Source data:
*** Block opens ***
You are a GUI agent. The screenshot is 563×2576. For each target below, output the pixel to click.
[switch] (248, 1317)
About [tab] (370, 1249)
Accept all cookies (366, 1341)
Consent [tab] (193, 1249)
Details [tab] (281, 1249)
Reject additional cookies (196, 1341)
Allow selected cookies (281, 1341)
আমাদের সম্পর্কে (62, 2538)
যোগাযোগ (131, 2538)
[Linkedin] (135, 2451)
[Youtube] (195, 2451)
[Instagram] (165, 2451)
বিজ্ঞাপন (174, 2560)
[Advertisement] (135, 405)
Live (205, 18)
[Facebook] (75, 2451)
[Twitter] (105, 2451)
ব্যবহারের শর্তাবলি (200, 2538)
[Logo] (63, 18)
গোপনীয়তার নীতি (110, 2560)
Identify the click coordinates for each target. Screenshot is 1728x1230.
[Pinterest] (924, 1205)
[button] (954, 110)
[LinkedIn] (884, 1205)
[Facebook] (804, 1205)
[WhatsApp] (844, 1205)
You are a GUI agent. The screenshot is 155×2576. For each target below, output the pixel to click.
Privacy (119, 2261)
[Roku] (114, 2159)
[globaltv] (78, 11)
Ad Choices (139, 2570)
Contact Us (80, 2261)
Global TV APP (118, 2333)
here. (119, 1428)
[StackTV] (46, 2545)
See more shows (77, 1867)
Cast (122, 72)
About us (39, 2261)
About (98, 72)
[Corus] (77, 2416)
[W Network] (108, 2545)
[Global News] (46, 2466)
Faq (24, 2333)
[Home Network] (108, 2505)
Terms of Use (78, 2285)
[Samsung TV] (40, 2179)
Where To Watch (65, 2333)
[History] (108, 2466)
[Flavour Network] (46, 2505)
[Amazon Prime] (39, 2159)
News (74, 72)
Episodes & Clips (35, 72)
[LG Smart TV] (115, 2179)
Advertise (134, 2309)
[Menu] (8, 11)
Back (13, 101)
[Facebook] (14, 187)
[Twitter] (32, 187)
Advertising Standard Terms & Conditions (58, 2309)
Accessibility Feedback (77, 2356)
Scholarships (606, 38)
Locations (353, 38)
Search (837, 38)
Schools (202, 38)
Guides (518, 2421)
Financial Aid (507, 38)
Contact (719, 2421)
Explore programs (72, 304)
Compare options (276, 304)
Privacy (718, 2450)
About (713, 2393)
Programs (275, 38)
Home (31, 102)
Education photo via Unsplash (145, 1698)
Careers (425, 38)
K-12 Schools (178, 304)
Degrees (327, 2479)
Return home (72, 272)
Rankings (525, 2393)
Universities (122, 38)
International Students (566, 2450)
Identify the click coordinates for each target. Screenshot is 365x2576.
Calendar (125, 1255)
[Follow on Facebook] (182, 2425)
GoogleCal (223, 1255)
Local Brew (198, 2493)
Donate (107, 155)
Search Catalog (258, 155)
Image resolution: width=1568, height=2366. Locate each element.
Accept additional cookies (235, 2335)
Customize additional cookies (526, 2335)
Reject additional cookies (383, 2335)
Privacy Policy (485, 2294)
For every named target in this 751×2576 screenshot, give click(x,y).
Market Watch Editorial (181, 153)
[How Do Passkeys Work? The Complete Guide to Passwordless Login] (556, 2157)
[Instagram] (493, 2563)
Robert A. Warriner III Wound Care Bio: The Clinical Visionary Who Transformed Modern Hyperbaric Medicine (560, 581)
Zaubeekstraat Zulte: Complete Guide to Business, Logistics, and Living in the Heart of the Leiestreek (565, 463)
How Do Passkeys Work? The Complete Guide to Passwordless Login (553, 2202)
*** Block closes ***
What you have to do:
Retype the entries. Every line must match exactly.

Answer space:
You are a GUI agent. The screenshot is 563×2576. For each target below, output the pixel to click.
[switch] (248, 1317)
About [tab] (370, 1249)
Accept all cookies (366, 1341)
Consent [tab] (193, 1249)
Details [tab] (281, 1249)
Reject additional cookies (196, 1341)
Allow selected cookies (281, 1341)
আমাদের সম্পর্কে (62, 2538)
যোগাযোগ (131, 2538)
[Linkedin] (135, 2451)
[Youtube] (195, 2451)
[Instagram] (165, 2451)
বিজ্ঞাপন (174, 2560)
[Advertisement] (135, 405)
Live (205, 18)
[Facebook] (75, 2451)
[Twitter] (105, 2451)
ব্যবহারের শর্তাবলি (200, 2538)
[Logo] (63, 18)
গোপনীয়তার নীতি (110, 2560)
Identify the click coordinates for each target. Screenshot is 1728x1230.
[Pinterest] (924, 1205)
[button] (954, 110)
[LinkedIn] (884, 1205)
[Facebook] (804, 1205)
[WhatsApp] (844, 1205)
You are a GUI agent. The screenshot is 155×2576. For each target below, output the pixel to click.
Privacy (119, 2261)
[Roku] (114, 2159)
[globaltv] (78, 11)
Ad Choices (139, 2570)
Contact Us (80, 2261)
Global TV APP (118, 2333)
here. (119, 1428)
[StackTV] (46, 2545)
See more shows (77, 1867)
Cast (122, 72)
About us (39, 2261)
About (98, 72)
[Corus] (77, 2416)
[W Network] (108, 2545)
[Global News] (46, 2466)
Faq (24, 2333)
[Home Network] (108, 2505)
Terms of Use (78, 2285)
[Samsung TV] (40, 2179)
Where To Watch (65, 2333)
[History] (108, 2466)
[Flavour Network] (46, 2505)
[Amazon Prime] (39, 2159)
News (74, 72)
Episodes & Clips (35, 72)
[LG Smart TV] (115, 2179)
Advertise (134, 2309)
[Menu] (8, 11)
Back (13, 101)
[Facebook] (14, 187)
[Twitter] (32, 187)
Advertising Standard Terms & Conditions (58, 2309)
Accessibility Feedback (77, 2356)
Scholarships (606, 38)
Locations (353, 38)
Search (837, 38)
Schools (202, 38)
Guides (518, 2421)
Financial Aid (507, 38)
Contact (719, 2421)
Explore programs (72, 304)
Compare options (276, 304)
Privacy (718, 2450)
About (713, 2393)
Programs (275, 38)
Home (31, 102)
Education photo via Unsplash (145, 1698)
Careers (425, 38)
K-12 Schools (178, 304)
Degrees (327, 2479)
Return home (72, 272)
Rankings (525, 2393)
Universities (122, 38)
International Students (566, 2450)
Identify the click coordinates for each target. Screenshot is 365x2576.
Calendar (125, 1255)
[Follow on Facebook] (182, 2425)
GoogleCal (223, 1255)
Local Brew (198, 2493)
Donate (107, 155)
Search Catalog (258, 155)
Image resolution: width=1568, height=2366. Locate each element.
Accept additional cookies (235, 2335)
Customize additional cookies (526, 2335)
Reject additional cookies (383, 2335)
Privacy Policy (485, 2294)
For every named target in this 751×2576 screenshot, give click(x,y).
Market Watch Editorial (181, 153)
[How Do Passkeys Work? The Complete Guide to Passwordless Login] (556, 2157)
[Instagram] (493, 2563)
Robert A. Warriner III Wound Care Bio: The Clinical Visionary Who Transformed Modern Hyperbaric Medicine (560, 581)
Zaubeekstraat Zulte: Complete Guide to Business, Logistics, and Living in the Heart of the Leiestreek (565, 463)
How Do Passkeys Work? The Complete Guide to Passwordless Login (553, 2202)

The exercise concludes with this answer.